Source: Peter Searle

This still left open the question of whether his father, Bill, was one of the (comparatively) good guys or someone who was particularly ruthless

For Bart Moore-Gilbert, professor of postcolonial studies and English at Goldsmiths, University of London, his new book, The Setting Sun: A Memoir of Empire and Family Secrets, is “a sort of detective story. Ironically, given that my father was a policeman, he is the accused and I am the detective trying to piece together the facts.”

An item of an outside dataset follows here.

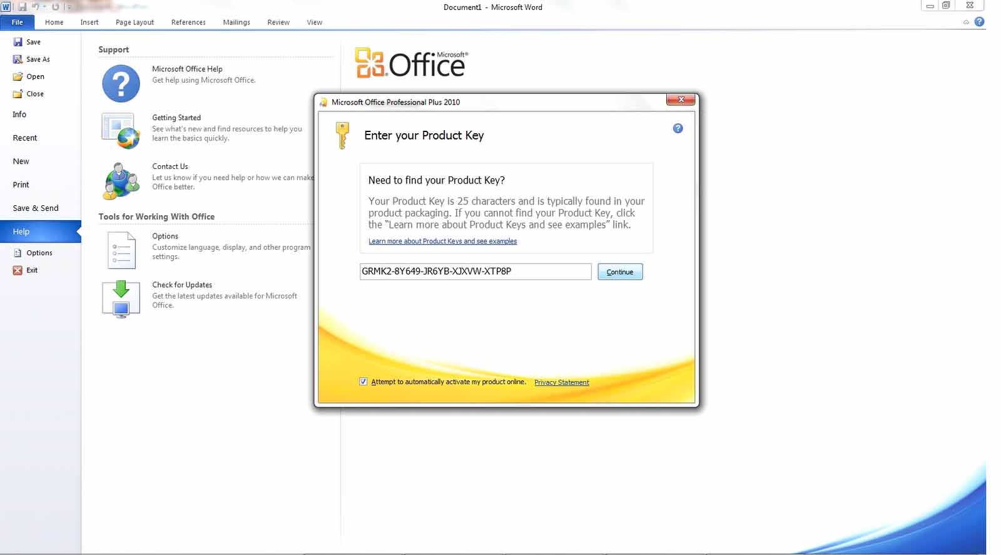Image resolution: width=1001 pixels, height=555 pixels.
Task: Switch to the Home tab
Action: point(54,22)
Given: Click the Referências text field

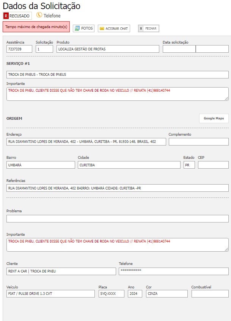Looking at the screenshot, I should coord(117,188).
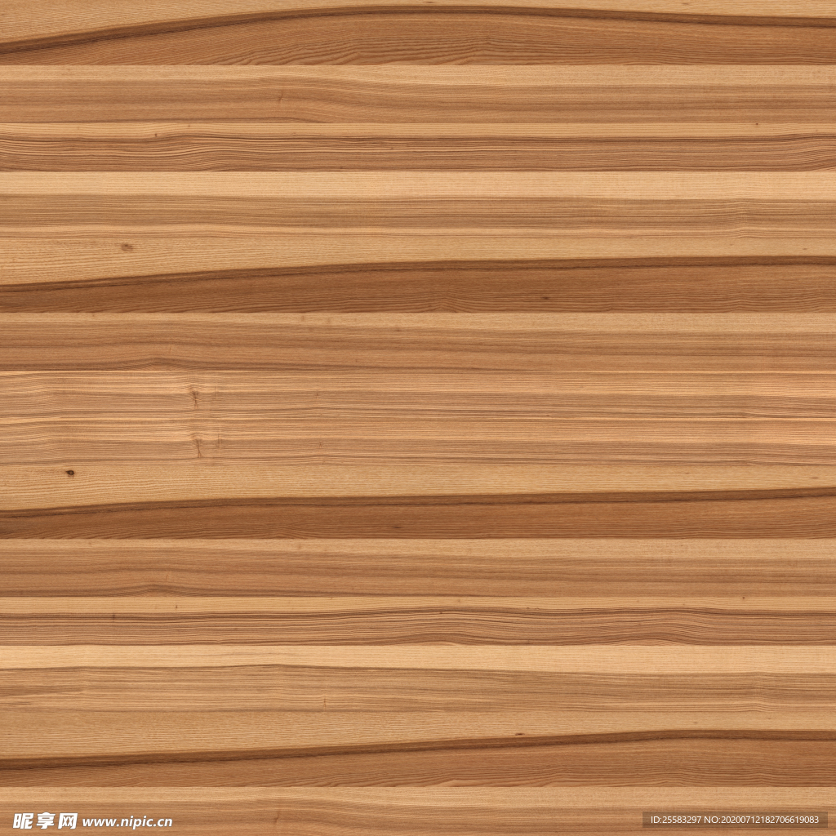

Born in 1952, Moore-Gilbert spent his early years in what is now Tanzania and describes himself as “belonging to the last generation who spent their childhood in the empire…By the time I was 15 it was a world which had disappeared.” Many of his subsequent intellectual interests, in an academic career spanning four decades, have come from “wanting to understand the whole colonial culture and where I came from”.

One Friday afternoon in 2007, however, an email that arrived out of the blue – Moore-Gilbert almost deleted it in a hurry to clear his inbox before going to the pub – led to his research taking an unexpected turn. The message, from an Indian researcher called Professor Bhosle, was seeking information not about his own work but about Moore-Gilbert’s father, who had died when he was a child. Did he have any papers to illuminate why his father, an officer who “had the distinction of having successfully suppressed the revolt of the Hoor tribes” in Pakistan, “had been especially brought to Satara District to deal with the powerful political agitation then going on”?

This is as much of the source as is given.